Estratto della pagina -
<<<<
Perché la politica aggressiva dell’Ue contro la Russia potrebbe portare alla disgregazione europea
Femmina penso, se penso la pace è uno dei versi più intensi di una poesia pubblicata da Edoardo Sanguineti nel 1992, La ballata delle donne. Esprime una storica verità — da Lisistrata a Jane Adams — oggi confutata dalle tre donne alla guida dell’Unione Europea: Von der Leyen, Lagarde e Kallas. In ogni occasione, la prima sollecita il nostro spirito guerriero e ci chiama alle armi. Assieme alla severità delle sanzioni, la seconda auspica una necessaria transizione alla economia di guerra. E l’Alta Rappresentante dell’Unione per gli affari esteri e la politica di sicurezza, Kaja Kallas, non ha mai nascosto la nostra volontà di disgregare la Russia; con le buone ma, se necessario, anche con le cattive. Le buone sarebbero il supporto economico, industriale e militare alla Ucraina. Le cattive: un intervento diretto e letale, reso possibile dal riarmo.
Dal 2014, quando il commissario agli esteri era Federica Mogherini, l’Ue ha voltato pagina nei confronti dell’ex Unione Sovietica. Fino ad allora, la Russia era considerata un importante partner economico, incardinata nel ristretto forum dei G8. Senza alcuna consacrazione democratica, tutto è cambiato e dalle parole si passa all’azione. “La disintegrazione della Russia in piccole nazioni non sarebbe cosa cattiva” dichiarava a nome di tutti noi la nostra portavoce, Kallas, un paio di anni fa.
È un’ipotesi per nulla ragionevole: sarebbe impensabile occupare militarmente un territorio immenso e poco ospitale come quello russo. Secondo una visione europea di tipo neocoloniale, la disintegrazione della Russia sarebbe invece un obiettivo auspicabile e fattibile. Per meglio sfruttare le risorse altrui, vale tuttora il principio inaugurato da Filippo II il Macedone: divide et impera. E l’Ue saprebbe declinare il questo motto, caro a Luigi XI di Francia, in modo sapiente, attraverso la saggia mano finanz-capitalista che la governa.
Come potrebbe cambiare la geografia politica? Gli europeisti più entusiasti fanno circolare sui social media la mappa qui sotto.

Chi vuole dare esempio di minimalismo, moderazione e realismo, si limita alla frammentazione seguita alla Rivoluzione di ottobre. La guerra civile che devastò il paese dal 1918 al 1920 fu alimentata dalle generose donazioni dell’Occidente democratico e vide il sorgere di vari staterelli (vedi figura sotto). Non mancano mappe immaginarie più complesse e ardite. Sono quelle fantasticate da chi, pur diversamente adolescente, frequenta il gioco del Risiko con assiduità. E mira a conquistare la Jacuzia.
>>>>
Materiale fornito -
<<<<
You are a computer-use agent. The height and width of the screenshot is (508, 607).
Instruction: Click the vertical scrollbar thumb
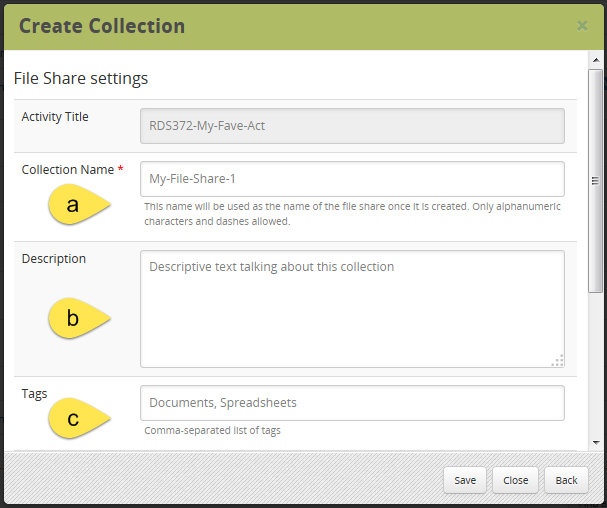[x=596, y=180]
>>>>
Consegna A -
Nell'articolo sulla politica dell'Ue verso la Russia, in che anno Edoardo Sanguineti pubblicò La ballata delle donne?
Consegna B -
Trascrivi senza cambiamenti il passo dell'articolo sulla politica dell'Ue verso la Russia che comincia con le parole "È un’ipotesi per" e termina con "mappa qui sotto.".

Soluzione A -
Nel 1992.

Soluzione B -
È un’ipotesi per nulla ragionevole: sarebbe impensabile occupare militarmente un territorio immenso e poco ospitale come quello russo. Secondo una visione europea di tipo neocoloniale, la disintegrazione della Russia sarebbe invece un obiettivo auspicabile e fattibile. Per meglio sfruttare le risorse altrui, vale tuttora il principio inaugurato da Filippo II il Macedone: divide et impera. E l’Ue saprebbe declinare il questo motto, caro a Luigi XI di Francia, in modo sapiente, attraverso la saggia mano finanz-capitalista che la governa.
Come potrebbe cambiare la geografia politica? Gli europeisti più entusiasti fanno circolare sui social media la mappa qui sotto.